WHAT TO PRODUCE -
Make a tally of the lines in the records that include the string "triangle", and give only that number.
┄┄┄┄┄┄
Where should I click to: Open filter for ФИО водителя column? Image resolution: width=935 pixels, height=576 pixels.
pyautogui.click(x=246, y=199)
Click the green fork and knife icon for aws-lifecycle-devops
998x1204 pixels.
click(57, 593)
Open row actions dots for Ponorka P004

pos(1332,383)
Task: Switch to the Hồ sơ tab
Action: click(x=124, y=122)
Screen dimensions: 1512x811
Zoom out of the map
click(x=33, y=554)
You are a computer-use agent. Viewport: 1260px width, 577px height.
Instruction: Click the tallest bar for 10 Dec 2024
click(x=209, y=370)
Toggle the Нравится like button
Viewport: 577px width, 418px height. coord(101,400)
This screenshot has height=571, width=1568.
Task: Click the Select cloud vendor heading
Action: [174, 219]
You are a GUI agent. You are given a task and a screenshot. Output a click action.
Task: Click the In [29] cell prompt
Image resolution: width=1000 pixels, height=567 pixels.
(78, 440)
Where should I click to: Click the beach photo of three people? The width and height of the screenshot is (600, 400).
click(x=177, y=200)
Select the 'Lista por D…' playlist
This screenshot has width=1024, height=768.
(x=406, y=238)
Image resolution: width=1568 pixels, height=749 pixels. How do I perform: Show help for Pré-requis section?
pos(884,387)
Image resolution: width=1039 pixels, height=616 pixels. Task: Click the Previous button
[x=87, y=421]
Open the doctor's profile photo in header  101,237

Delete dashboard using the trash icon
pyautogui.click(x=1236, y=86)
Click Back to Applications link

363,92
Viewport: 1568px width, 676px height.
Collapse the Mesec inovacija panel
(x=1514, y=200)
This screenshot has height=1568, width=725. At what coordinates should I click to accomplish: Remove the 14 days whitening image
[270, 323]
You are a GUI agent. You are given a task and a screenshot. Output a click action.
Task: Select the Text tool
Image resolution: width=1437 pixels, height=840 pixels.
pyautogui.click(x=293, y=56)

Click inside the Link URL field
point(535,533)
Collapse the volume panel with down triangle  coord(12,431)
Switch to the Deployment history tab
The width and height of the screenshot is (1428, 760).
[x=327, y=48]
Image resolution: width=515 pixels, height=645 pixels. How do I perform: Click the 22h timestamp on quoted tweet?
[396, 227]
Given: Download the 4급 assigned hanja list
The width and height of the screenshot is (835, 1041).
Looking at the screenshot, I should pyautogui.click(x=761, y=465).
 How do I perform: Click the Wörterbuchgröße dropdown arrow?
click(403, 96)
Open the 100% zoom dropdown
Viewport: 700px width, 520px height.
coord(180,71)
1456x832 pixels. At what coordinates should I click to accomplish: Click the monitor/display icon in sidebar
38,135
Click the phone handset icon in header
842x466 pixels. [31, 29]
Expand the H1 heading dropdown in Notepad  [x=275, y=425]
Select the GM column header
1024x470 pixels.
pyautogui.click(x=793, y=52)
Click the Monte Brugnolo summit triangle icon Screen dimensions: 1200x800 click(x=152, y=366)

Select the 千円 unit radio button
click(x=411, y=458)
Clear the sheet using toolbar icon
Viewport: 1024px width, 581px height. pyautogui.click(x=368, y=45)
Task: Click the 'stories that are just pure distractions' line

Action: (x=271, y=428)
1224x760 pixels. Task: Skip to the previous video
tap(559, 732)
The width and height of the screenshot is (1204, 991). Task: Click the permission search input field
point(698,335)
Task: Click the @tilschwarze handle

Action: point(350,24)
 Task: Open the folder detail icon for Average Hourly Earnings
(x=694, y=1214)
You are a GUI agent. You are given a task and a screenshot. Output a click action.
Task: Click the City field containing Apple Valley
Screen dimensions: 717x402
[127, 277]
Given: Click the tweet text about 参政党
┄┄┄┄┄┄
SOLUTION TO THIS EXERCISE -
2